- [Instructions to follow] Retype the data below verbatim, starting at the line that contains "Select RÓŻNE for row 6" and ending after the line that contains "click(x=56, y=975)", with both of those lines included.

- [Input for this task]
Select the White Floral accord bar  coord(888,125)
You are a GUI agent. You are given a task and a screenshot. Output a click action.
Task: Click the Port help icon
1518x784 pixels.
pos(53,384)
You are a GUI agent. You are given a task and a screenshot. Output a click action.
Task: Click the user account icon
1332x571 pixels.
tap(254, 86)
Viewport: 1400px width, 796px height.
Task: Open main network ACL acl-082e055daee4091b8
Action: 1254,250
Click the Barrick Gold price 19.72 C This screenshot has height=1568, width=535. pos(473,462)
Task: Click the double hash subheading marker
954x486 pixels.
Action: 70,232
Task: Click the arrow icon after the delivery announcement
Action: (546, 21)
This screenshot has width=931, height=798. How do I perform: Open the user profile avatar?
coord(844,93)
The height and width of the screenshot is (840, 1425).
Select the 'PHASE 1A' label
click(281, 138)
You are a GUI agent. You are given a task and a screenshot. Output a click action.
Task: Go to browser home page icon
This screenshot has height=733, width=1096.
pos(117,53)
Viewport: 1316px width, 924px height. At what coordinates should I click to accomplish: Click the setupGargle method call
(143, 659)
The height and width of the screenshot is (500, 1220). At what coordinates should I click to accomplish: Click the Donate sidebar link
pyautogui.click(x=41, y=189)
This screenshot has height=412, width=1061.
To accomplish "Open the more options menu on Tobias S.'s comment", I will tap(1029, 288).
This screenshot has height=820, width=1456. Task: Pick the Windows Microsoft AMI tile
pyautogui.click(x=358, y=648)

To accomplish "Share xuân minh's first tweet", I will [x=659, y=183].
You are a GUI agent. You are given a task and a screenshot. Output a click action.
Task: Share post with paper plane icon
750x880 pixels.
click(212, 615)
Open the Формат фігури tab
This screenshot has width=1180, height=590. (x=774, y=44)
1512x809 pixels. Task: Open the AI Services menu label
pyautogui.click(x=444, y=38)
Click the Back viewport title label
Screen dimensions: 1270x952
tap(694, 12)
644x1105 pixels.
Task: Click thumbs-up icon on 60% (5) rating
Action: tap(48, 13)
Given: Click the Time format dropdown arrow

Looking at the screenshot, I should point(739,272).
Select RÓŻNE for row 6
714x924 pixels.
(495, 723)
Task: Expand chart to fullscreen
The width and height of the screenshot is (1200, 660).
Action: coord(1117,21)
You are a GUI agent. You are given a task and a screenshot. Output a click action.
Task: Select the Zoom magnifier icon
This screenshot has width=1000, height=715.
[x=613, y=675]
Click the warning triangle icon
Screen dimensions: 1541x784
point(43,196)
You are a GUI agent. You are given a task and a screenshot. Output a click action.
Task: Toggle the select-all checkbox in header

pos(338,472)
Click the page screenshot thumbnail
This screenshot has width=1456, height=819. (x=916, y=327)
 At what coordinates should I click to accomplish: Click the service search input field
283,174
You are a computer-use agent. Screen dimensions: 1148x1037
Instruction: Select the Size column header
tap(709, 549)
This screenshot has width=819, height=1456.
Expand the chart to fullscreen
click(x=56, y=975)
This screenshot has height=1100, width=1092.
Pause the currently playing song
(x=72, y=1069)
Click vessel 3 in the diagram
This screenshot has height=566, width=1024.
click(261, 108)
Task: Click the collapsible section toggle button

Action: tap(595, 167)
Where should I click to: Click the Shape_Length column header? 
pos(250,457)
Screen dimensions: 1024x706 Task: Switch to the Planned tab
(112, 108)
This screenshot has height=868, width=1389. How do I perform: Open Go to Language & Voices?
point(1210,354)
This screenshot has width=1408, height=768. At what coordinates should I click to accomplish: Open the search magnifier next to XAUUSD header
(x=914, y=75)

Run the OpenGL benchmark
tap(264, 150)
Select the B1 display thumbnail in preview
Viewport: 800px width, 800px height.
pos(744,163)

- [Solution to this problem]
Select RÓŻNE for row 6
714x924 pixels.
(495, 723)
Task: Expand chart to fullscreen
The width and height of the screenshot is (1200, 660).
Action: coord(1117,21)
You are a GUI agent. You are given a task and a screenshot. Output a click action.
Task: Select the Zoom magnifier icon
This screenshot has width=1000, height=715.
[x=613, y=675]
Click the warning triangle icon
Screen dimensions: 1541x784
point(43,196)
You are a GUI agent. You are given a task and a screenshot. Output a click action.
Task: Toggle the select-all checkbox in header

pos(338,472)
Click the page screenshot thumbnail
This screenshot has width=1456, height=819. (x=916, y=327)
 At what coordinates should I click to accomplish: Click the service search input field
283,174
You are a computer-use agent. Screen dimensions: 1148x1037
Instruction: Select the Size column header
tap(709, 549)
This screenshot has width=819, height=1456.
Expand the chart to fullscreen
click(x=56, y=975)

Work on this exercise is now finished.